● REQUIRED ACTION 1
Reproduce the passage of the Roma school segregation statement that begins with the words containing "The Czech Republic's" and ends with "(Acrobat pdf format)!".
● REQUIRED ACTION 2
Using the Roma school segregation statement, explain why the coalition maintains that segregation persists in Czech schools despite the 2005 School Law, the 2007 curriculum modification, and the ruling in D.H. and Others v. the Czech Republic.

● SOURCE DOCUMENT
◇ ◇ ◇ ◇ ◇

BUDAPEST, 16 September 2008: Despite changes in legislation and a landmark ruling from Europe's highest court, racial segregation of Roma children remains a fixture of education in the Czech Republic, a coalition of rights groups said today.

The Czech government must take significant steps, including enacting new legislation, to desegregate the country's schools, the groups said in an official communication to the Committee of Ministers of the Council of Europe. The statement was signed by the European Roma Rights Centre (ERRC), the Roma Education Fund, the Open Society Justice Initiative, and the Open Society Institute.

The Czech Republic's School Law of 2005, curriculum modification of 2007, and the European Court of Human Rights' landmark decision in D.H. and Others v. the Czech Republic have all failed to end a segregated education system in which the vast majority of Roma students are still assigned to "special" schools with sub-standard curricula. The full text of the communication is available here:  View it (Acrobat pdf format)!

"Czech authorities have relabelled special remedial schools' as practical primary schools,' but the reality of unequal educational opportunity for Roma children has not changed," said James A. Goldston, executive director of the Open Society Justice Initiative.

Research conducted by the ERRC during the first half of 2008 found that despite assurances from the Czech government, the situation of Roma students had not improved. In fact, curriculum modifications of 2007 have actually made it harder for Roma students to move into the educational mainstream.

◇ ◇ ◇ ◇ ◇

● RECORDS PROVIDED
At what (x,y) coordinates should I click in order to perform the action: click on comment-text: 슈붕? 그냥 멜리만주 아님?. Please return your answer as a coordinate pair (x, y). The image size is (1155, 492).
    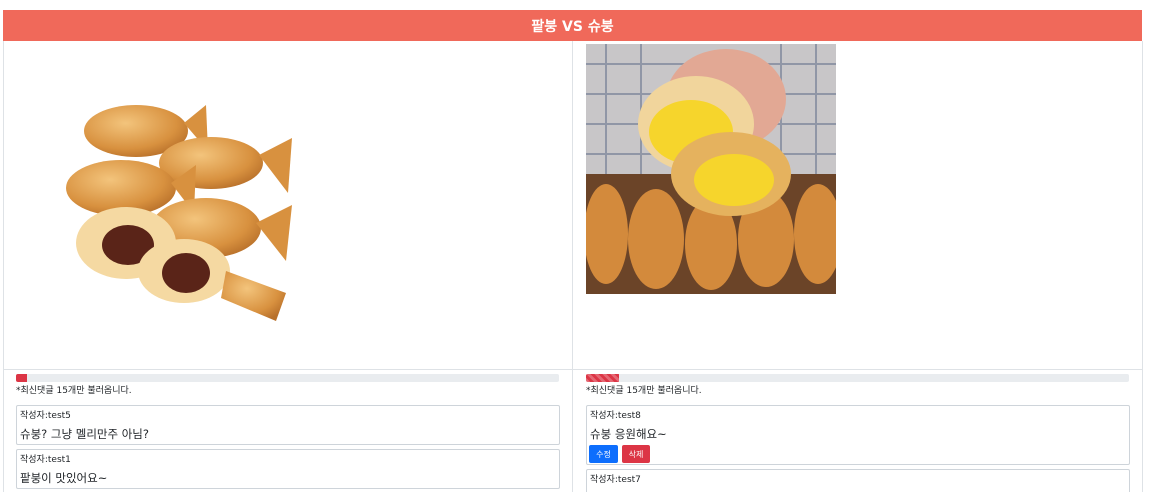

◇ ◇ ◇ ◇ ◇

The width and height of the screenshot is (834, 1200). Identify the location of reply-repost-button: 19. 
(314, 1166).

◇ ◇ ◇ ◇ ◇

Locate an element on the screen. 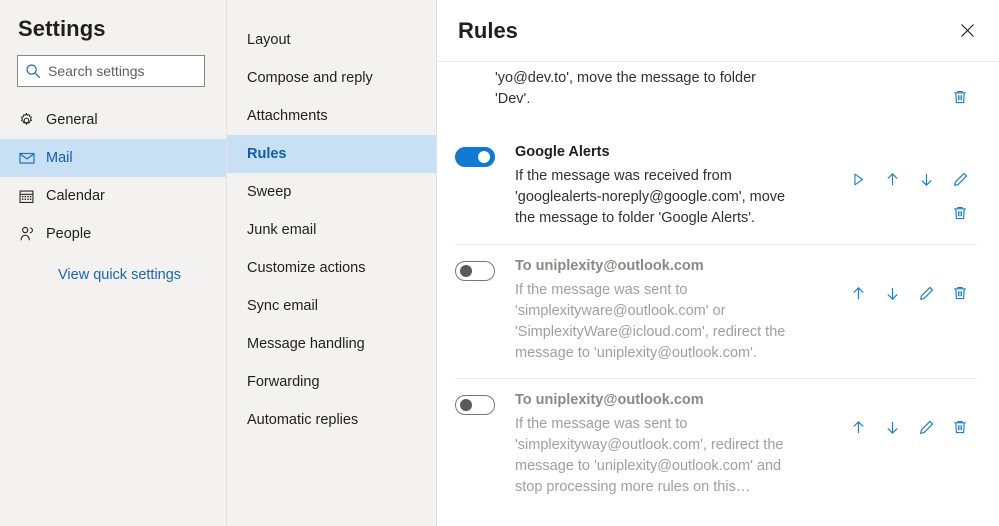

◇ ◇ ◇ ◇ ◇

● EXERCISE ANSWER 1
The Czech Republic's School Law of 2005, curriculum modification of 2007, and the European Court of Human Rights' landmark decision in D.H. and Others v. the Czech Republic have all failed to end a segregated education system in which the vast majority of Roma students are still assigned to "special" schools with sub-standard curricula. The full text of the communication is available here:  View it (Acrobat pdf format)!

● EXERCISE ANSWER 2
The vast majority of Roma students are still assigned to "special" schools with sub-standard curricula, which have only been relabeled as "practical primary schools." ERRC research in the first half of 2008 also found that their situation had not improved, and that the 2007 curriculum modifications had made it harder for Roma students to move into the educational mainstream.